Vienna was in raptures over the rhythmic energy they encountered at the premiere of Beethoven’s new symphony. Was the composer finally mad? Or had the audience just experienced a musical victory over Napoleon?
Wednesday, December 8, 1813: in the sumptuous "Redoutensaal" ballroom of Vienna's Hofburg Palace, Ludwig van Beethoven celebrated one of the greatest artistic triumphs of his career - the premiere of his Symphony No. 7, op. 92. With its sweeping melodies and dominating rhythms, it was the talk of the town in 19th century Vienna.
Just two months earlier, on October 19, 1813, the allied troops of Russia, Austria, Prussia and Sweden had scored a major victory over the French army led by Napoleon Bonaparte and forced it into retreat at the Battle of Leipzig. Even in Vienna, it was clear that the despot's days were numbered.
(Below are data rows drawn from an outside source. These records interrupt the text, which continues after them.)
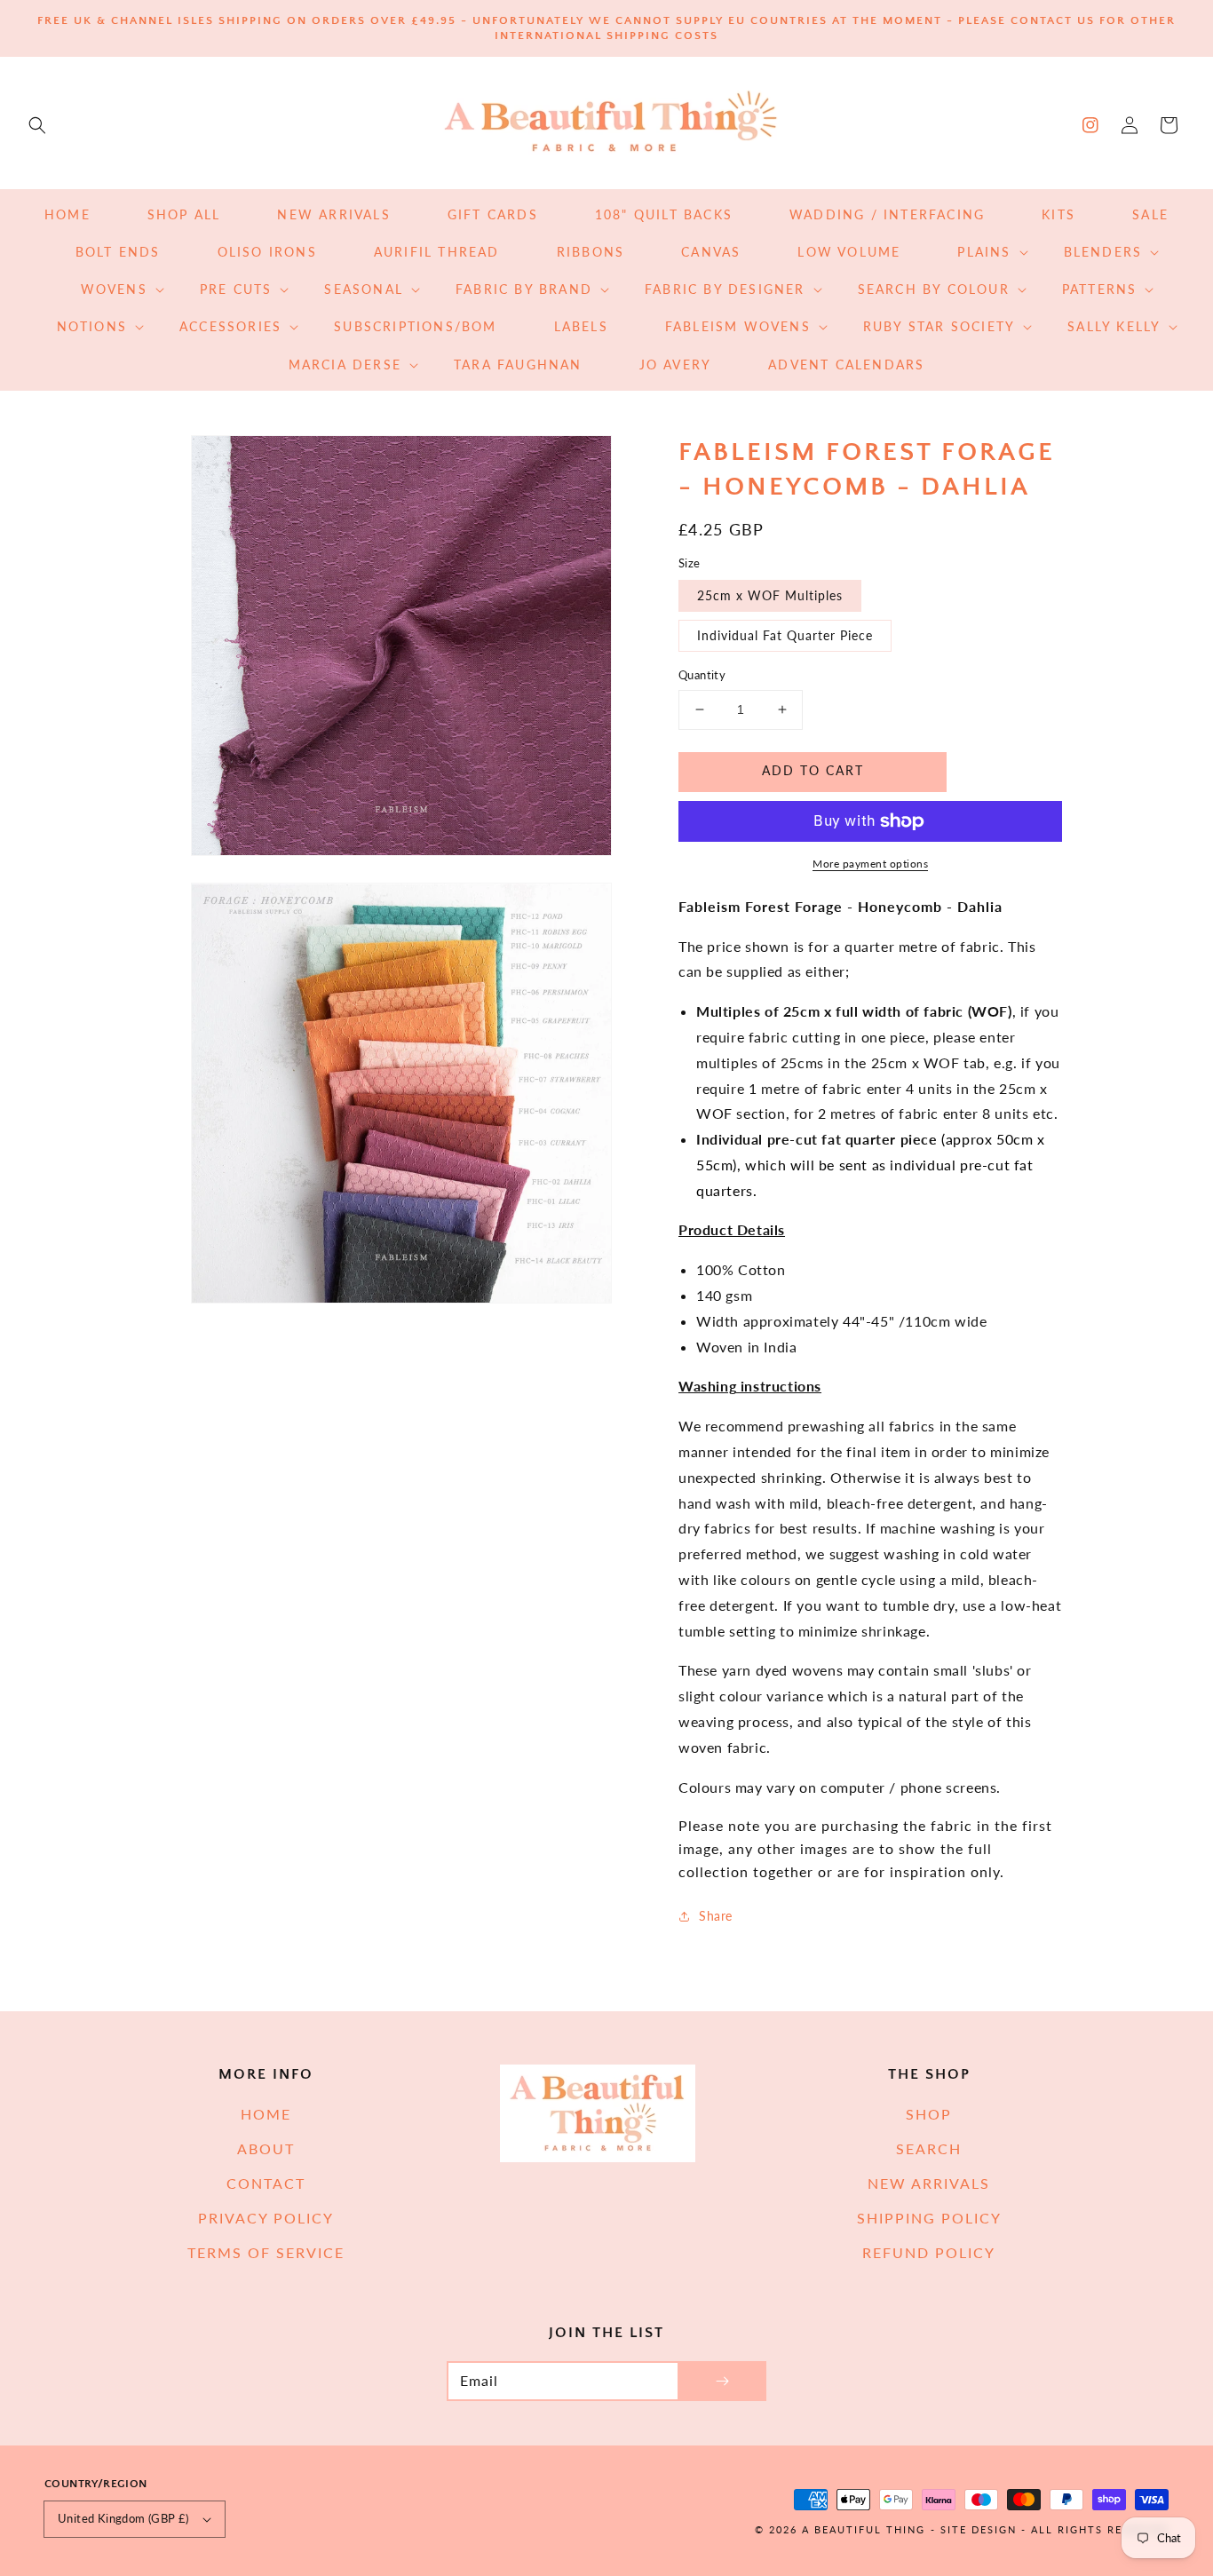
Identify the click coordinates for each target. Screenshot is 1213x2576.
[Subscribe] (722, 2381)
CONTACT (265, 2183)
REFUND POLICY (928, 2252)
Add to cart (813, 770)
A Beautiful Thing (863, 2529)
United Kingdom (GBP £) (123, 2518)
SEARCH (929, 2148)
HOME (266, 2113)
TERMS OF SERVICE (266, 2252)
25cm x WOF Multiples (770, 595)
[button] (37, 125)
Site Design (978, 2529)
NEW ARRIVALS (929, 2183)
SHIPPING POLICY (929, 2217)
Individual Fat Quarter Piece (785, 635)
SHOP (929, 2113)
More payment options (870, 863)
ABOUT (266, 2148)
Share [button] (716, 1915)
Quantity (701, 675)
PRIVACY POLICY (266, 2217)
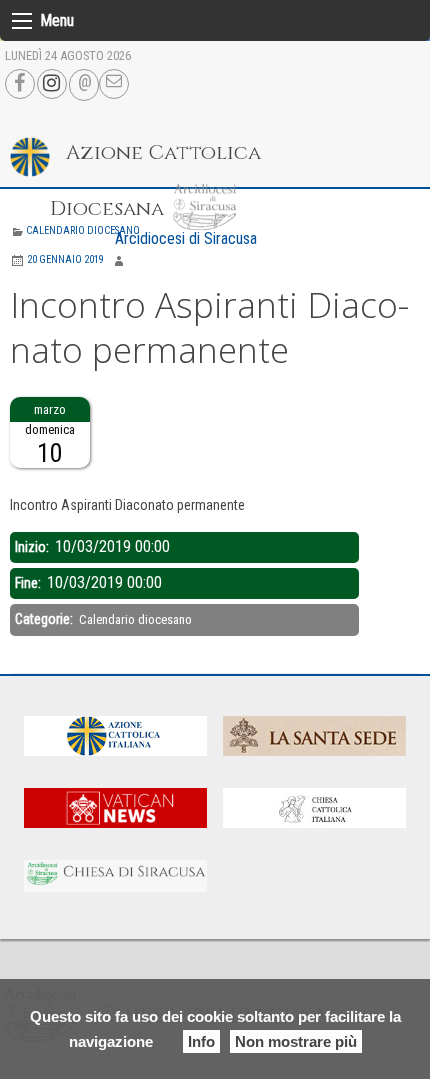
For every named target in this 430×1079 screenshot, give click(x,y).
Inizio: (33, 547)
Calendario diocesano (83, 230)
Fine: (29, 583)
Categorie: (45, 619)
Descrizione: (47, 480)
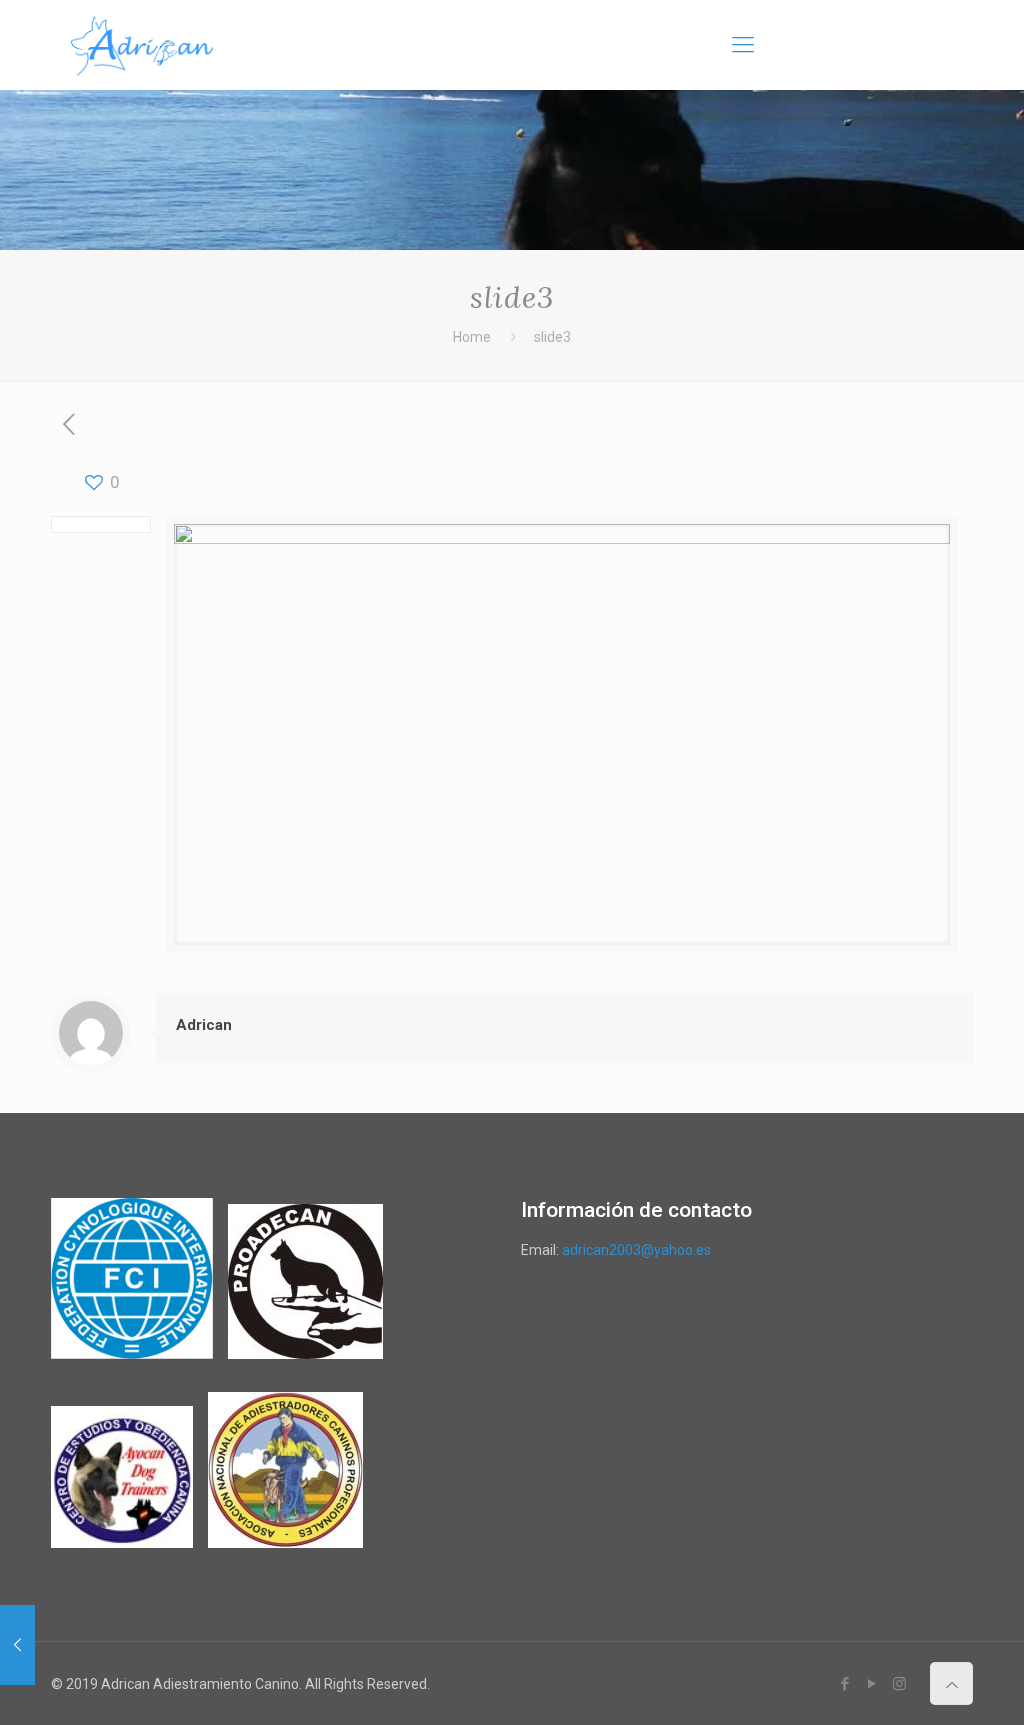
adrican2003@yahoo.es (636, 1250)
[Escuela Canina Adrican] (142, 45)
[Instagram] (899, 1684)
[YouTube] (872, 1684)
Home (472, 337)
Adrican (204, 1025)
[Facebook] (845, 1684)
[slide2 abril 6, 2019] (17, 1645)
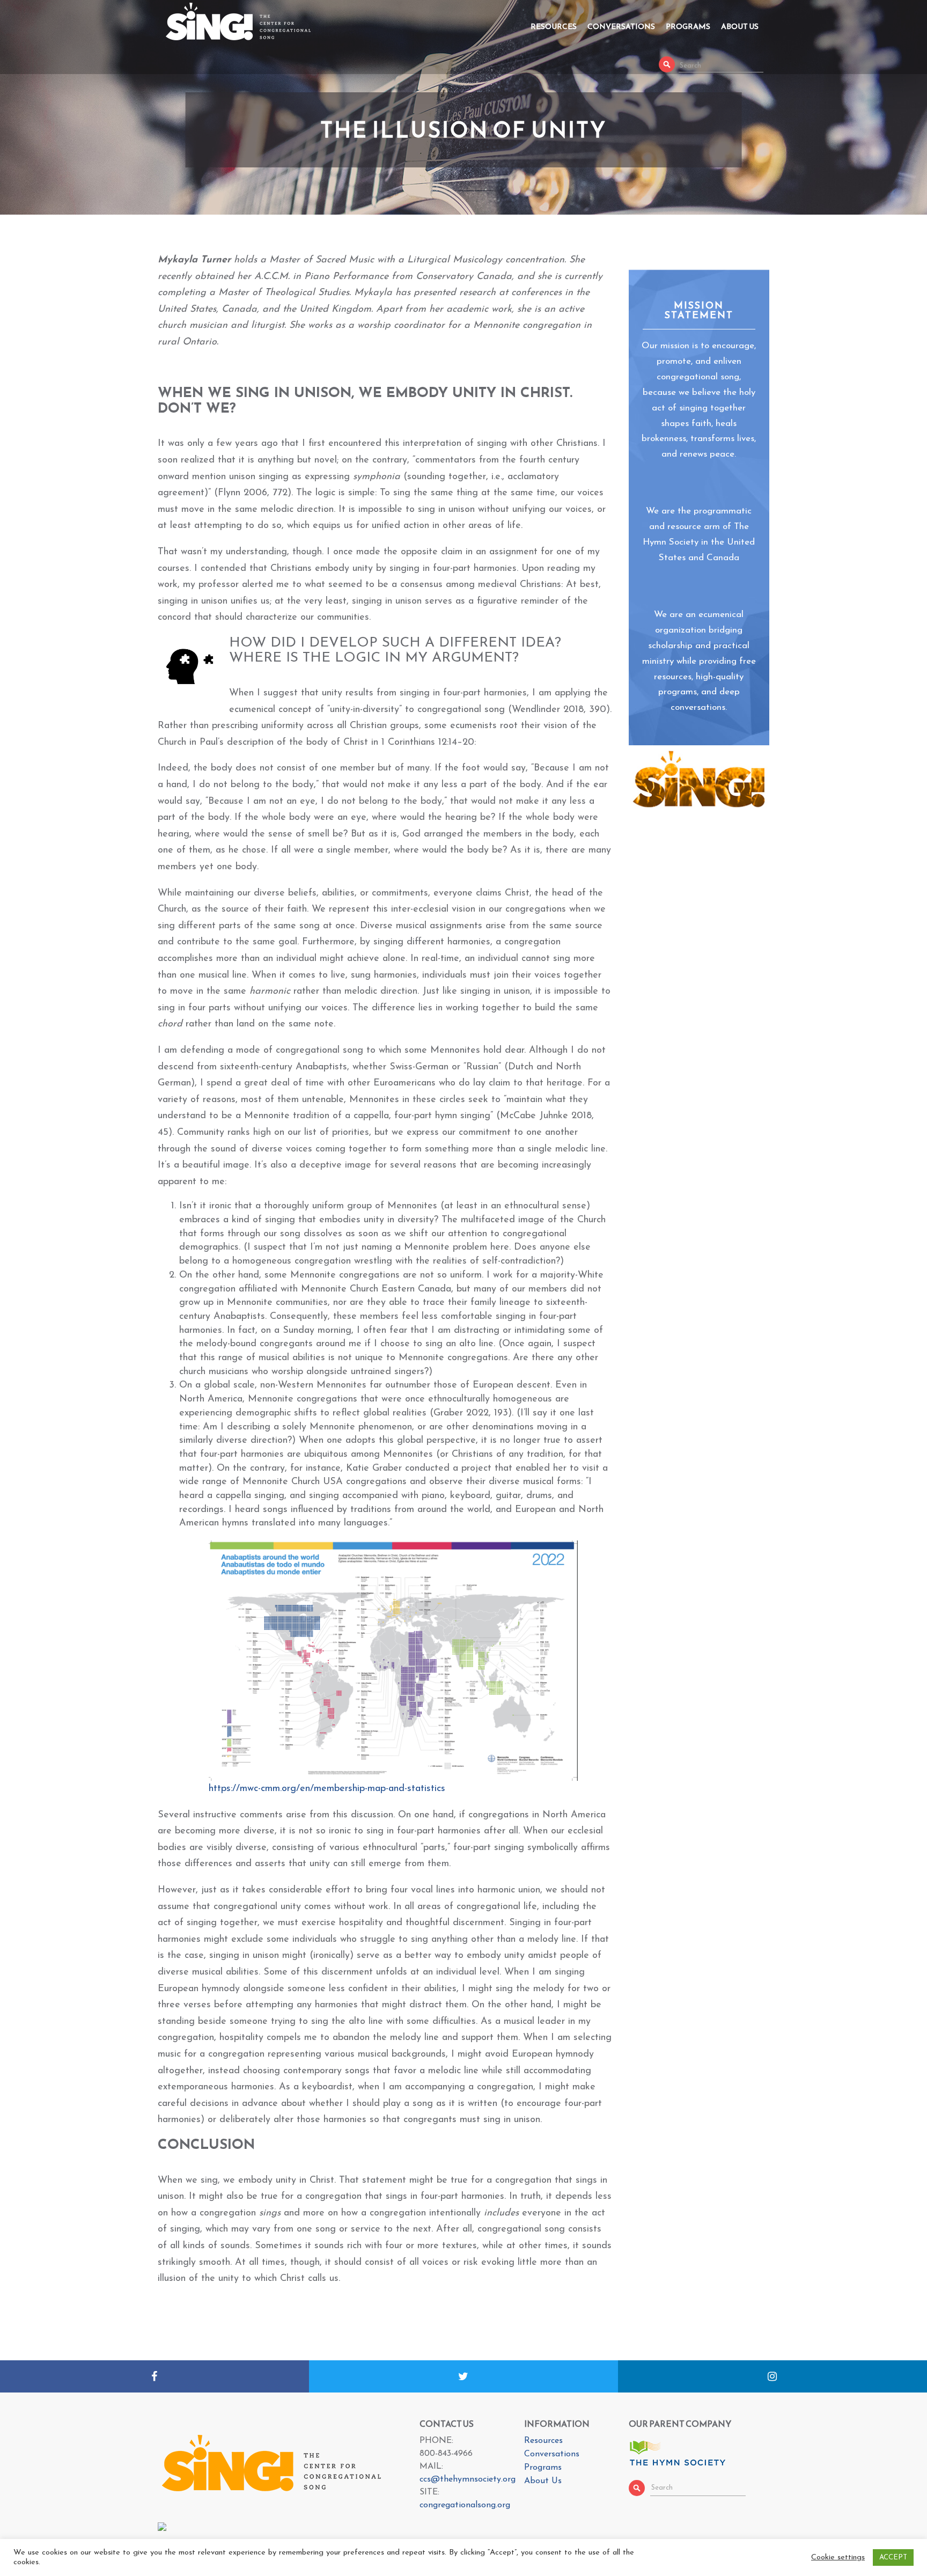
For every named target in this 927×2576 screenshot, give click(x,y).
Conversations (621, 26)
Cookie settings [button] (838, 2557)
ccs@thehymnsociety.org (468, 2479)
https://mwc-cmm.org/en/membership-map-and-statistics (327, 1789)
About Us (740, 26)
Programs (688, 26)
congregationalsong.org (465, 2505)
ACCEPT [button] (893, 2557)
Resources (554, 26)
After years of French occupation, the mood in the Austrian capital was jubilant. The Viennese were out to celebrate the freedom of Europe from Napoleon’s tyranny with a large-scale gala concert in which Beethoven's 7th Symphony was included on the program. With proceeds from the ticket sales set to be donated to the wounded soldiers who fought in the Battle of Leipzig, it's no wonder the biggest names in the city stormed the box office. Even the orchestra was filled with prominent musicians such as Antonio Salieri, Louis Spohr and Giacomo Meyerbeer.
The abyss of barbarism
As with the premiere of any new Beethoven symphony, contemporary critics responded first with confusion. The rhythmic ferocity used in the first and last movements proved too taxing for even the most expert of writers.
One critic from even questioned Beethoven's sanity, writing, "What has happened to this once great man recently? His latest symphony bears testament to the fact that he has fallen into some kind of madness. The whole work is a quodlibet of tragic, comic, serious and trivial ideas whose unnecessary bursts of noise which almost explode the listener's eardrums and send him into the abyss of barbarism."
A funeral march as hit
However, the response from the public was quite different. With the overwhelming power and exuberance of the symphony, Beethoven managed to tap into the zeitgeist of the time. The audience interpreted the work as a musical representation of the recent victory over Napoleon and saw it as mirroring their pleasure at having regained freedom and peace.
If witnesses such as Beethoven's personal secretary Anton Schindler are to be believed, there were standing ovations before the performance had even finished. "The outbreaks of jubilation during the A major symphony exceeded anything I had ever seen in a concert hall before," Schindler said.
The audience was particularly overwhelmed by the second movement, with its rhythms suggestive of a funeral march. It was interpreted as a lament for the soldiers who fell at the Battle of Leipzig. Even during the premiere, this part had to be repeated several times due to popular demand and became a cherished hit during the composer's lifetime.
Symphony of liberation
Beethoven's contemporaries aren't the only ones to derive a sense of liberation from his Seventh Symphony. Many experts today believe Beethoven, a revolutionary and committed humanist, expressed his own joy over the end of tyranny in the work. They say Beethoven also expressed his attitude to Napoleon in an earlier work; in 1805, Beethoven had intended to dedicate his 3rd Symphony, Eroica, to the French consul. But when the composer found out that the power-hungry Napoleon had crowned himself emperor, he angrily tore out the dedication page with the words, saying, "Now even he will crush human rights underfoot!"
Once the French conquest was underway, Beethoven is reported to have said, "A pity I don't understand the art of war as I do the art of music: I would defeat him!"
The music speaks for itself
Beethoven himself always rejected requests to come up with a non-musical program to accompany performances of his 7th Symphony. What was important was the "character of the music" he said, adding that the work merely represented, "one of the happiest products of my weak faculties."
Such programmatic additions were also rejected by many of his contemporaries. One critic in Leipzig had a tip, which still holds two centuries later. He said, "Simply listen to this latest work from the genius to appreciate all its beauties. Because the beauties of this splendid work, the spirit of the whole, can't be put into words."